Si el Padre había revelado a Simón que Jesús era el Mesías, el Hijo de Dios vivo, y los otros discípulos lo habían escuchado, era momento para abrir a las claras los entresijos de su mesianismo. La primera parte del episodio que recogía el evangelio del domingo anterior había dejado a un Simón triunfante convertido en Pedro, piedra de la Iglesia, con poder para atar y desatar en tierra y cielo. Esta segunda parte revela que Simón-Pedro está lejos de conocer lo que significa que Jesús es Mesías, porque interpreta al modo humano, y ha de emprender un camino de verdadero seguimiento, dejando que Jesús vaya delante y él lo siga detrás. El hombre es un ser de aprendizaje continuo donde la presunción de sabiduría es una muestra de que sigue haciendo falta discipulado. Ya lo anticipaba el viejo Solón de Atenas: “Mientras envejezco, aprendo”. La actitud del cristiano habría de ser la de continuo aprendiz. Por medio de cuántas personas, acontecimientos y movimientos internos Dios enseña; por supuesto a través de su Palabra. No deja de ofrecernos ocasión para aprender y acercarnos más a su misterio.
Las correcciones a Dios son frecuentes, lo que no deja de encubrir un despropósito arrogante. Aparecen cuando asoma de uno y otro modo la cruz. Las expresiones: “negarse a sí mismo”, “tomar su cruz”, resultan enigmáticas y dadas a interpretaciones confusas, vinculadas a perder y salvar la vida con dos conceptos de vida: la presente y la futura, la pasajera y la eterna. El recurso a la teología más primitiva puede iluminar el sentido de esta cruz personal integrada en la de Cristo. Según esta teología el mundo fue creado con el signo de la cruz, porque estaba configurado conforme a Cristo crucificado. Esta cruz “cósmica” significa que todo está abarcado y abrazado por el Salvador, todo acogido y ofrecido.
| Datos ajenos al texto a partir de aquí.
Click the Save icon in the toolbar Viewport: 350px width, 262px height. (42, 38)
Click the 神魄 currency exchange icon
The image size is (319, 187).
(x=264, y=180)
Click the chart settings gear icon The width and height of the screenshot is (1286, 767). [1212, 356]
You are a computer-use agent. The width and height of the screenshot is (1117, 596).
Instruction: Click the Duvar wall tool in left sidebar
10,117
Nuestra vida está injertada en esta historia de la salvación donde cargar con nuestra cruz y seguir al Señor implica buscar y aceptar nuestra posición en el mundo y dejarnos hacer al modo de Aquel por el cual hemos sido hechos nosotros. “Cargar con la cruz” no es inicialmente un ejercicio ascético, de aceptación esperanzada de los momentos duros y sufrientes, aunque también recoja esto, sino que indica más bien participar del misterio del amor de Dios dejándonos servir por Él y poniéndonos al servicio de los otros; sabernos con un lugar importante y, al mismo tiempo, en camino para situarnos allí donde Dios nos pide, en una posición dinámica y no estática, de cambio, de vida.
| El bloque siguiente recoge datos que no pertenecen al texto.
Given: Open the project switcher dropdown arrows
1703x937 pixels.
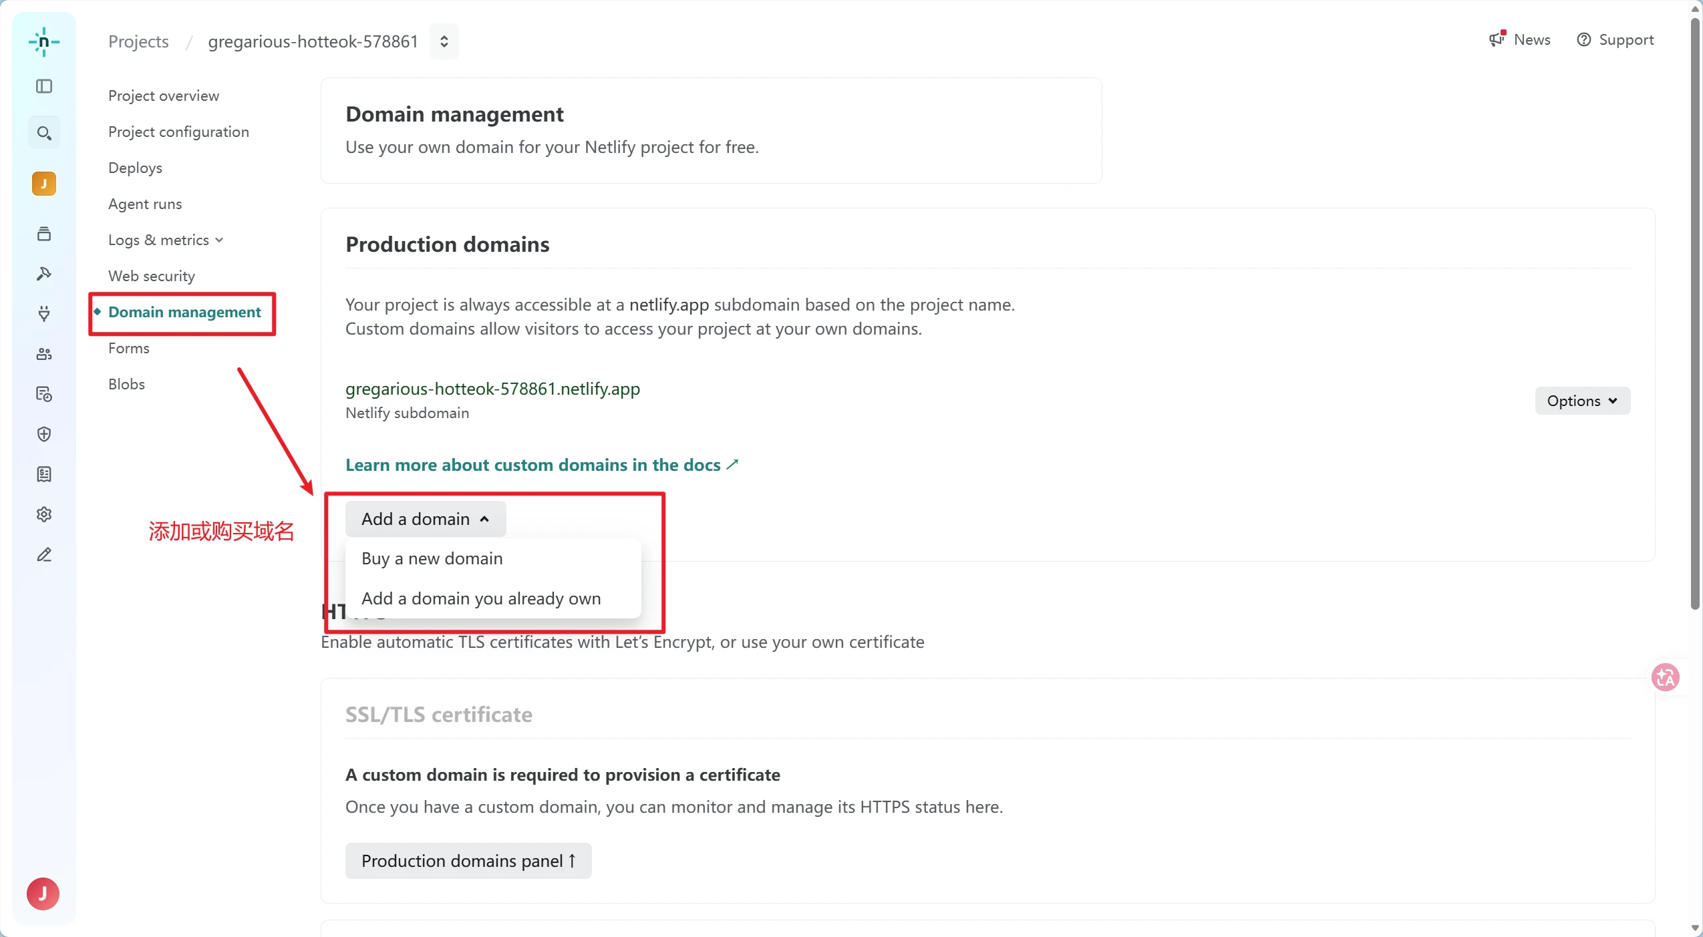Looking at the screenshot, I should (444, 41).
El primer deber de cualquier persona habla de vida: proteger, cuidar, promocionar, amar… la vida propia. Pero las atenciones hacia una vida y hacia otra, pasajera y eterna (llamémoslas así), no coinciden exactamente. El Maestro insta a trabajar por la segunda en base a que esta es la verdadera y la perenne, la que acerca a Cristo y recibirá una paga justa de Él. En otros términos podría decirse que esta vida a la que invita Jesús corresponde con el fin para el que hemos sido creados; permite desarrollar las facultades (o talentos) propias y aproxima a la felicidad. La otra vida apega a los deseos y preferencias más primarias, pretende la felicidad en experiencias temporales a veces de gran intensidad, pero fugaces.
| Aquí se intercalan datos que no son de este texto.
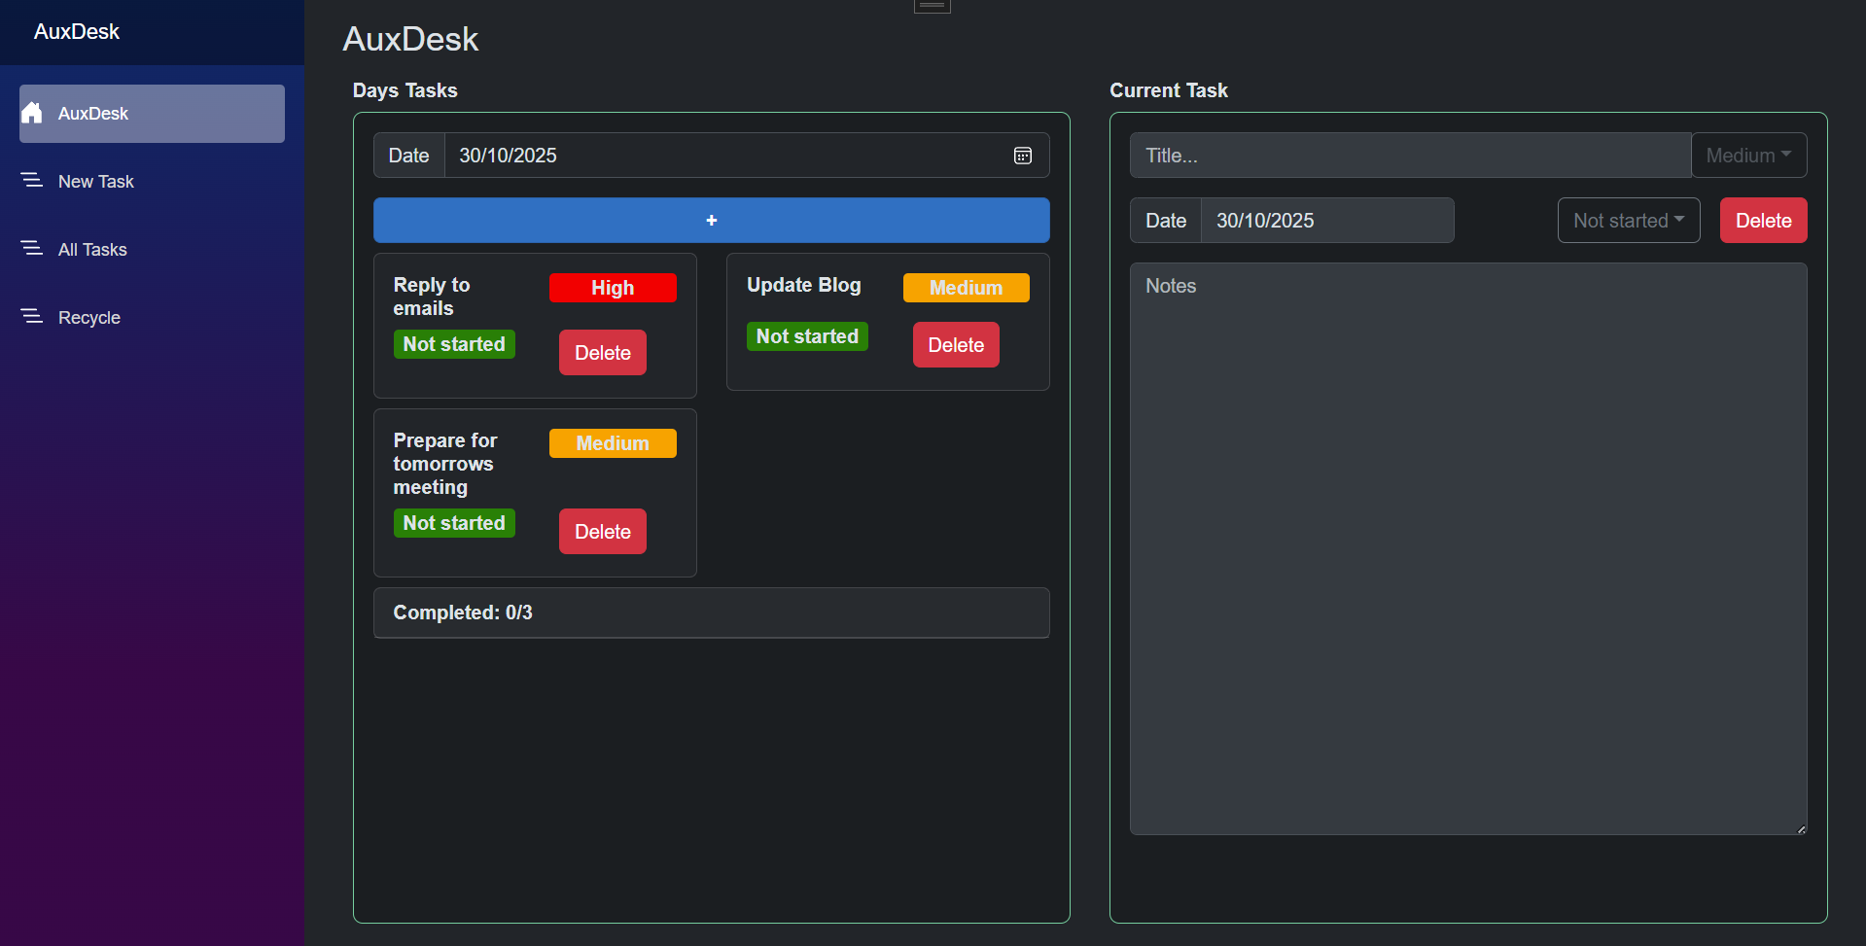
Task: Open the Recycle bin icon
Action: 32,316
Ambas merecen un tiempo de aprendizaje, pero si no llegan a conciliarse se convierten en rivales. El anhelo de vida empuja a extraer el jugo de lo que esta vida ofrece, pero la experiencia indica que no llega a satisfacer completamente, ni siquiera remotamente. La integración de lo más inmediatamente vital en el contexto de una Vida divina, permite adentrarse en otro ámbito de mayor amplitud que parece aportar un sentido ausente de otro modo (aunque no exento de fisuras o lagunas).
¿A quién ofrecemos nuestra atención? ¿Discípulos de quién o de quiénes? La revelación de las cosas de este mundo promete mucho, aunque suelen defraudar. La revelación de Jesucristo como Salvador, desvela su identidad, pero no exime de una búsqueda para percibir y vivir realidad su presencia entre nosotros. Aprendizaje de corto o largo alcance con calidades de mediocridad o de excelencia. Algo tendrá que decir nuestro corazón para señalarnos dónde encuentra paz y enjundia y dónde tiempo perdido e insatisfacciones constantes, dónde nos convertimos pronto en maestros que creen saberlo todo y no tienen nada que enseñar y dónde el discipulado se allega al Maestro que abre paulatinamente los secretos de la vida verdadera.